Durante a pesquisa no Hospital de Amor de Barretos, as pacientes foram orientadas pela equipe do projeto sobre como proceder a autocoleta, antes da coleta para o preventivo. “Realizamos, então, uma análise em paralelo das duas amostras para checar se havia concordância de resultados”.

A autocoleta é um método de coleta de amostras cervico-vaginais promissor para as áreas onde há difícil acesso, populações rurais, ribeirinhas e outras. Sendo também indolor e mais confortável para as pacientes, promove maior adesão das mesmas ao rastreamento do câncer de colo de útero.

“Dessa forma, as equipes da Saúde da Família, após treinamento, poderiam auxiliar na propagação do método e assim as pacientes poderiam fazer a coleta em casa e encaminhar esse material para análise ao laboratório. Na Índia, onde a mulher culturalmente tem restrições quanto a coleta clínica, a autocoleta é muito utilizada, assim como na Dinamarca, onde as pacientes após a coleta enviam a amostras pelo serviço postal, ao laboratório central do país. Isso diminui os custos do exame, as filas para agendamento de exame e o atendimento no posto de saúde”, completa a pesquisadora.

Os pesquisadores do Grupo de Estudo em HPV no Mato Grosso do Sul têm como objetivo sugerir a autocoleta como uma possibilidade para obtenção de amostras para o diagnóstico do HPV. “Deve-se entregar um folder com imagens auto-explicativas, junto de texto de apoio, informando, como a mulher irá introduzir a escova endocervical de ponta macia, no canal vaginal. Essa escova deverá ser movimentada em rotação, no sentido horário, cinco vezes e retirada com cuidado para não tocar em outro local. A escova inserida em um tubo plástico sem conservantes ou outro tipo de solução e, então, devolvida para a análise”, explica Inês.

Das 500 mulheres acompanhadas no Hospital de Amor, somente duas não tiveram sucesso na realização da autocoleta. A pesquisadora aponta, em todo o mundo, maior aceitação desse método por parte das pacientes, com a propaganda crescendo boca a boca entre as mulheres.

“Muitas evitam a coleta clínica mais se dispõe a realizar a autocoleta. Conversamos com mulheres de 50 a 60 anos que estavam fazendo o exame pela primeira vez, pois tinham medo da dor que poderiam sentir, ou então intimidadas pela natureza do exame”.

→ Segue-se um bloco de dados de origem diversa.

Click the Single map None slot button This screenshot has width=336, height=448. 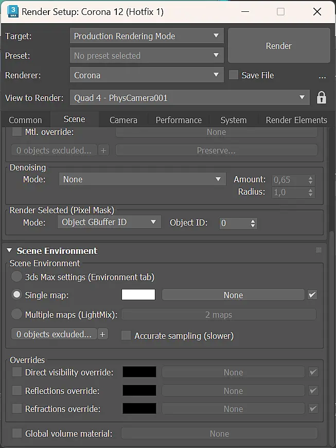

Parte do trabalho já foi publicada em dois artigos e uma tese de Doutorado, durante os anos de 2018 e 2019. A parte final será ainda objeto de mais uma tese de Doutorado e informes foram divulgados em vários congressos nacionais e internacionais. O relatório final será enviado ao CNPq em outubro. Em nosso estado, foram realizadas apresentações sobre essa metodologia de coleta em seminários a representantes do SUS, em eventos organizados pela Fundect.